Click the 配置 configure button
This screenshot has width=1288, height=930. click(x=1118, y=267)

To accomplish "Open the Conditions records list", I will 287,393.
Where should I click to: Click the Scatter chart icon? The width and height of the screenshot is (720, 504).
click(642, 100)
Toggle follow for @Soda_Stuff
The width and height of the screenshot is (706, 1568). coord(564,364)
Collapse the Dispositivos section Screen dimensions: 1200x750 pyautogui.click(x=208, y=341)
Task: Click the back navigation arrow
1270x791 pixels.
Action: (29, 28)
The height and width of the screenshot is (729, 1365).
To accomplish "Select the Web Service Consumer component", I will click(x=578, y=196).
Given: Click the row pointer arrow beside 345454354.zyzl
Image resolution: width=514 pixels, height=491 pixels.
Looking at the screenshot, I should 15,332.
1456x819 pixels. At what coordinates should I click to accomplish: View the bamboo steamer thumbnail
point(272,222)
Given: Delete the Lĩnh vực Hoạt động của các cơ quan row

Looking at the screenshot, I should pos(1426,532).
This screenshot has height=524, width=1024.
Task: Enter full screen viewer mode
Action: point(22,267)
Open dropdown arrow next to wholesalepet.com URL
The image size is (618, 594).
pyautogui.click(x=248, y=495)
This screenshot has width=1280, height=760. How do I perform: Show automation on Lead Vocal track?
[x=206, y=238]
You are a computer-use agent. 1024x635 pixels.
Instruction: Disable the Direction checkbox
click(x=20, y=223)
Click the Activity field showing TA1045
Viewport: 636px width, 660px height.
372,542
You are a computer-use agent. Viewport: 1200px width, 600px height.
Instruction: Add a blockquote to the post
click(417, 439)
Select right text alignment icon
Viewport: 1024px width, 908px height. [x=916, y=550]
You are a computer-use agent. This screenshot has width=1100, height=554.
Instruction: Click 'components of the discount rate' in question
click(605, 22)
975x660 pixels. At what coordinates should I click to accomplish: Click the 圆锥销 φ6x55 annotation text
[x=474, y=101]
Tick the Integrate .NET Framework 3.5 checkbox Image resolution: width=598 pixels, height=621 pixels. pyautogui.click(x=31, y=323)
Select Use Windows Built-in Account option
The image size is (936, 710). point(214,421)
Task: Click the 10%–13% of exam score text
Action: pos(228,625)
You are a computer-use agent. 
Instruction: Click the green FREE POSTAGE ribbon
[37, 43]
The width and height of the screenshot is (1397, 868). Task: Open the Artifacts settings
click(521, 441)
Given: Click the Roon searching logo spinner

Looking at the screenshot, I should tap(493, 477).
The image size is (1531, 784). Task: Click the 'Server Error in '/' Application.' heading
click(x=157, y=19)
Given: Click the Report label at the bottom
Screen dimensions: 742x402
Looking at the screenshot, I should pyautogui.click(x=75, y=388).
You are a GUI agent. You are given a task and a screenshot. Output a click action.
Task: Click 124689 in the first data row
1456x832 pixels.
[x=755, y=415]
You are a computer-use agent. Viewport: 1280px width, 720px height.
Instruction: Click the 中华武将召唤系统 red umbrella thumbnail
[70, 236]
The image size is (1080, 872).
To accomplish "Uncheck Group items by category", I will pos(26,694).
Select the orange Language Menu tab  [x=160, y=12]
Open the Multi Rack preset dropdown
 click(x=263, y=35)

.....

The data given before this task must be transcribed exactly and in full.

◆ Result below ◆
Click the 配置 configure button
This screenshot has width=1288, height=930. click(x=1118, y=267)

To accomplish "Open the Conditions records list", I will 287,393.
Where should I click to: Click the Scatter chart icon? The width and height of the screenshot is (720, 504).
click(642, 100)
Toggle follow for @Soda_Stuff
The width and height of the screenshot is (706, 1568). coord(564,364)
Collapse the Dispositivos section Screen dimensions: 1200x750 pyautogui.click(x=208, y=341)
Task: Click the back navigation arrow
1270x791 pixels.
Action: (29, 28)
The height and width of the screenshot is (729, 1365).
To accomplish "Select the Web Service Consumer component", I will click(x=578, y=196).
Given: Click the row pointer arrow beside 345454354.zyzl
Image resolution: width=514 pixels, height=491 pixels.
Looking at the screenshot, I should 15,332.
1456x819 pixels. At what coordinates should I click to accomplish: View the bamboo steamer thumbnail
point(272,222)
Given: Delete the Lĩnh vực Hoạt động của các cơ quan row

Looking at the screenshot, I should pos(1426,532).
This screenshot has height=524, width=1024.
Task: Enter full screen viewer mode
Action: point(22,267)
Open dropdown arrow next to wholesalepet.com URL
The image size is (618, 594).
pyautogui.click(x=248, y=495)
This screenshot has width=1280, height=760. How do I perform: Show automation on Lead Vocal track?
[x=206, y=238]
You are a computer-use agent. 1024x635 pixels.
Instruction: Disable the Direction checkbox
click(x=20, y=223)
Click the Activity field showing TA1045
Viewport: 636px width, 660px height.
372,542
You are a computer-use agent. Viewport: 1200px width, 600px height.
Instruction: Add a blockquote to the post
click(417, 439)
Select right text alignment icon
Viewport: 1024px width, 908px height. [x=916, y=550]
You are a computer-use agent. This screenshot has width=1100, height=554.
Instruction: Click 'components of the discount rate' in question
click(605, 22)
975x660 pixels. At what coordinates should I click to accomplish: Click the 圆锥销 φ6x55 annotation text
[x=474, y=101]
Tick the Integrate .NET Framework 3.5 checkbox Image resolution: width=598 pixels, height=621 pixels. pyautogui.click(x=31, y=323)
Select Use Windows Built-in Account option
The image size is (936, 710). point(214,421)
Task: Click the 10%–13% of exam score text
Action: pos(228,625)
You are a computer-use agent. 
Instruction: Click the green FREE POSTAGE ribbon
[37, 43]
The width and height of the screenshot is (1397, 868). Task: Open the Artifacts settings
click(521, 441)
Given: Click the Roon searching logo spinner

Looking at the screenshot, I should tap(493, 477).
The image size is (1531, 784). Task: Click the 'Server Error in '/' Application.' heading
click(x=157, y=19)
Given: Click the Report label at the bottom
Screen dimensions: 742x402
Looking at the screenshot, I should pyautogui.click(x=75, y=388).
You are a GUI agent. You are given a task and a screenshot. Output a click action.
Task: Click 124689 in the first data row
1456x832 pixels.
[x=755, y=415]
You are a computer-use agent. Viewport: 1280px width, 720px height.
Instruction: Click the 中华武将召唤系统 red umbrella thumbnail
[70, 236]
The image size is (1080, 872).
To accomplish "Uncheck Group items by category", I will pos(26,694).
Select the orange Language Menu tab  [x=160, y=12]
Open the Multi Rack preset dropdown
 click(x=263, y=35)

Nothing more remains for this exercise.